The earliest of the three was 1964's "Two Great Guitars," which paired early rock 'n' roll pioneers Chuck Berry and Bo Diddley. It was (and is) billed as a pairing of the two men, although they only actually play together on two of the original album's five cuts. (Three unreleased bonus tracks, two by Diddley and one by Berry, have been added to the CD reissue.)

Still, perhaps because their music and backgrounds were similar – black musicians from the blues/R&B circuit who had been embraced by an entire generation of dance-happy white kids – the Berry-Diddley pairing works better than the other two efforts matching Diddley with blues artists.


The two Super Blues sessions are much rougher at the seams. Diddley and Muddy Waters never really seem to hit a common groove, and often seem to be going in different directions. The second of the two, "The Super Super Blues Band," seems more focused, probably because the more flexible Howlin' Wolf had replaced Little Walter. Wolf and Diddley shared a common approach to the music (intense bordering on manic) that seems to provide a bridge for them to meet on.

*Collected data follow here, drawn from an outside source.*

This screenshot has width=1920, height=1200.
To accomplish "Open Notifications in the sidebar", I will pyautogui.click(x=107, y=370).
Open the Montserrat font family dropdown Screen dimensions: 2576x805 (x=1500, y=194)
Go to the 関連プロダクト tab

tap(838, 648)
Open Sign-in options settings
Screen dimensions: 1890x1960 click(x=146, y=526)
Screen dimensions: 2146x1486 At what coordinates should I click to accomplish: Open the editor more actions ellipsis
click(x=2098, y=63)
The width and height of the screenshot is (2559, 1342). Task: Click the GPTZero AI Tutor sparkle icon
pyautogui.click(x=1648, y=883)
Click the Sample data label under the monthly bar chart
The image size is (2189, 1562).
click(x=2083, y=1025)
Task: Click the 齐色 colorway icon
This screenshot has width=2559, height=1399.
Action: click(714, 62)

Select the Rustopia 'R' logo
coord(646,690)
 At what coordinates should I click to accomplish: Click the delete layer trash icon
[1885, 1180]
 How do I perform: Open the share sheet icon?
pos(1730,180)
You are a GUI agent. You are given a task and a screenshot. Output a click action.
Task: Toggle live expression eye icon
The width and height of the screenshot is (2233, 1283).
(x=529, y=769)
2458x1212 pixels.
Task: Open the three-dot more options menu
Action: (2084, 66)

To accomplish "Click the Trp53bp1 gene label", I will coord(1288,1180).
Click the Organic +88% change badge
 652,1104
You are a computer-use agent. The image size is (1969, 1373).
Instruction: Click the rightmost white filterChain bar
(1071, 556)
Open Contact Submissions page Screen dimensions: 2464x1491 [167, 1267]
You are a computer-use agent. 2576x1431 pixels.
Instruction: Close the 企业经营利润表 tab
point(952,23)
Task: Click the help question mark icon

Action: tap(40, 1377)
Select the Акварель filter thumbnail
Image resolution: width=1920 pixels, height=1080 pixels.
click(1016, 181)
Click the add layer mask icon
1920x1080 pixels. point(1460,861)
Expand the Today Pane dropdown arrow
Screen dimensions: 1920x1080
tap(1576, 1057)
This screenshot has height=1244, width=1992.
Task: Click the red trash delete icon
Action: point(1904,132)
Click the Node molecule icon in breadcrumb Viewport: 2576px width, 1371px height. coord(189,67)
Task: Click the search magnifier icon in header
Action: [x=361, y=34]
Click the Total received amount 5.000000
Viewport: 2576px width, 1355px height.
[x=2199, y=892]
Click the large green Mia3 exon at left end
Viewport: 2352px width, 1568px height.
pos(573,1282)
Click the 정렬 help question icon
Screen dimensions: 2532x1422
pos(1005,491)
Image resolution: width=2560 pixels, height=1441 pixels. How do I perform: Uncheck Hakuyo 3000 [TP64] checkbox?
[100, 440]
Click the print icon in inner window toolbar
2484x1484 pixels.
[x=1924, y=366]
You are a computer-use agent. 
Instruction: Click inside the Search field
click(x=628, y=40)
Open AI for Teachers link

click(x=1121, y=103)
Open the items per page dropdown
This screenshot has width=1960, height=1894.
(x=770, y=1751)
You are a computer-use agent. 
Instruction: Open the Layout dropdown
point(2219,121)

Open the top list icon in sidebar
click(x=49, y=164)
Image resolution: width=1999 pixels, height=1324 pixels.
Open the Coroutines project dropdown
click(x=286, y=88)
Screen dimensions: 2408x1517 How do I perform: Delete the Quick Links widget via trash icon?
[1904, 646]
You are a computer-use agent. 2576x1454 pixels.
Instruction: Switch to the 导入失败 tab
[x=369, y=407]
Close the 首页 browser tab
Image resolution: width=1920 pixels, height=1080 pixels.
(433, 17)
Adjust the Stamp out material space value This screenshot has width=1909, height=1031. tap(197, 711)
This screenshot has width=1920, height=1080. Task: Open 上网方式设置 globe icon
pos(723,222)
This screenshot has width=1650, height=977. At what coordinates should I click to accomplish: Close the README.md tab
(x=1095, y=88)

On both, of course, Waters does his thing as best he can in uncomfortable surroundings (shades of "Electric Mud").

These are interesting albums, although probably only "Two Great Guitars" is fairly representative of the artists' music. But the executives at Chess would have been better served to trust the fans of the Beatles, Rolling Stones and Elvis to accept these blues (and, in the case of Berry and Diddley, early rock) artists on their own merits without trying to change the music to make it more acceptable.

After all, you can't improve on the truly hip.